Elle s’appelle Cogoreux ou Astoul, Delpech peut-être, un nom qu’on peut lire au cimetière du coteau en tout cas. Elle a traversé tout le village au rythme d’une vie et n’est jamais allée beaucoup plus loin. Mais elle connaît son rythme, au village, et connaît les mots à dire à chaque pause qu’on peut y faire quand on le traverse. Devant l’ancienne épicerie par exemple. Il y a toujours accroché là le grand thermomètre offert par le chocolat Révillon dans les années trente sans doute puisque aucun record n’a été homologué depuis. Il est grand, le thermomètre, on peut y lire la température du jour même quand on a la vue qui baisse. Et puis c’est là qu’on peut croiser l’ancienne épicière et comme toujours avant, quand on venait au magasin, il y a l’interrogation vague, ce alavetz ?… qu’elle fait traîner, sans doute pour montrer qu’elle serait prête à tout accueillir. Mais quand même, entendre en réponse, va plan, en s’appuyant sur le plan comme on l’a fait de tout temps, ça la soulage, ça dit que ça va bien, elle peut le dire en écho et le renvoyer même vers le haut, en direction du thermomètre et c’est tant mieux.

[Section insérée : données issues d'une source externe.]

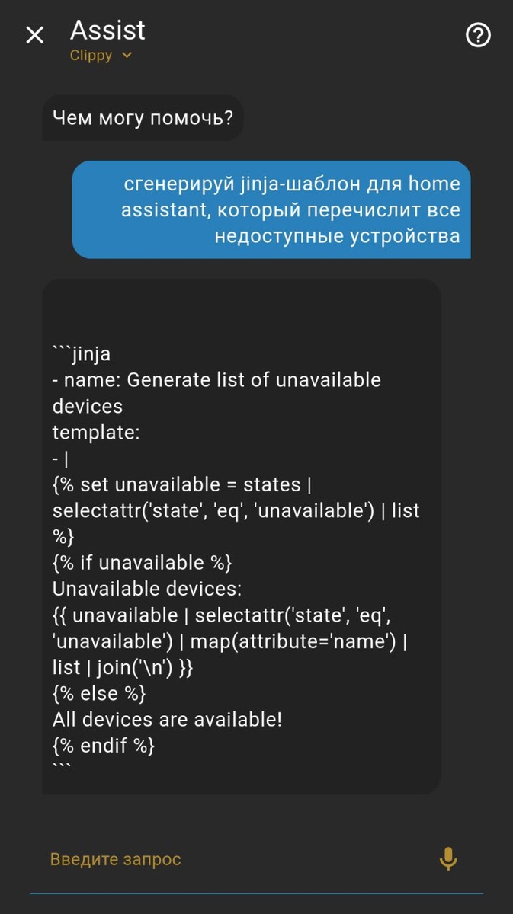Click the "{% endif %}" line
The width and height of the screenshot is (513, 914).
pos(104,745)
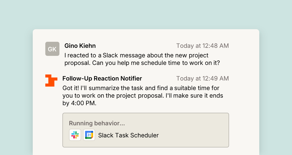This screenshot has width=292, height=155.
Task: Click the text 'schedule time to work on it?'
Action: 180,63
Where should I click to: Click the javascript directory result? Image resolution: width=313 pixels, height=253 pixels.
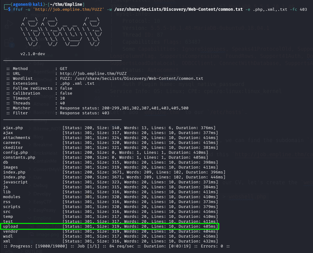tap(15, 182)
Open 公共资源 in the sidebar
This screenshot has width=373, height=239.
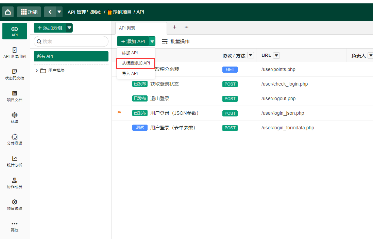[14, 140]
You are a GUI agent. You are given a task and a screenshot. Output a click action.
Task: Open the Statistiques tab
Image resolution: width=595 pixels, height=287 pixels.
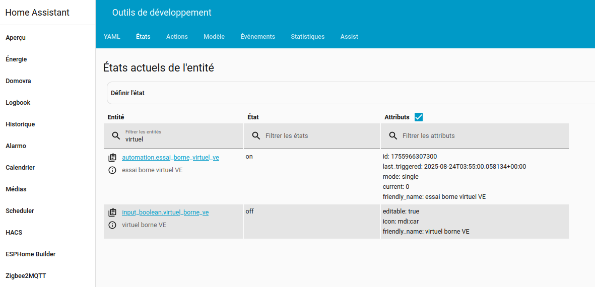[x=307, y=37]
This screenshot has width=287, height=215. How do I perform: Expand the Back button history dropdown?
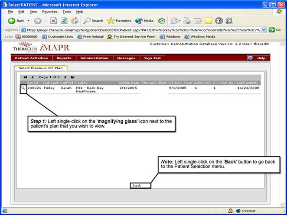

Il ne pouvait pas le faire, son pâté maison, à Aubervilliers. Alors, maintenant qu’il est revenu au village, il en profite. La machine à mouliner est installée en permanence dans ce qu’on appellerait ailleurs le salon de la maison. Au lieu de montrer un beau vase, si possible surélevé par une de ces colonnes d’albâtre qu’on va acheter en Espagne. Son meilleur fauteuil est à côté de la machine, comme ça il peut mouliner à l’aise et il accueille ses visiteurs dans une permanente fragrance de viande fraîche. Il connaît même ce mot, en fait il en connaît plein. On dirait qu’il les teste, avec sa façon de ponctuer chaque phrase d’un qu… vaguement interrogatif. C’est peut-être qu’à Aubervilliers, il a fallu essayer de perdre l’habitude de dire con à tous les bouts de phrase. Il n’y est jamais parvenu complètement. Mais il a affûté ses réparties contre toute personne qui le prendrait pour un pec… Il sait les menacer du connu et de l’inconnu. Ce qui fait le plus frissonner certains, c’est quand il évoque les créatures au nez pointu qui traîneraient du côté du petit torrent et qui raconteraient toujours les mêmes rengaines, à rendre fou. Il a alors cette moquerie en coin, un qu qui cette fois commence et, à sa façon alors il promet qu’il te les fera entendre, il promet de ce terrible et mystérieux : qu… t’endras eras hadas…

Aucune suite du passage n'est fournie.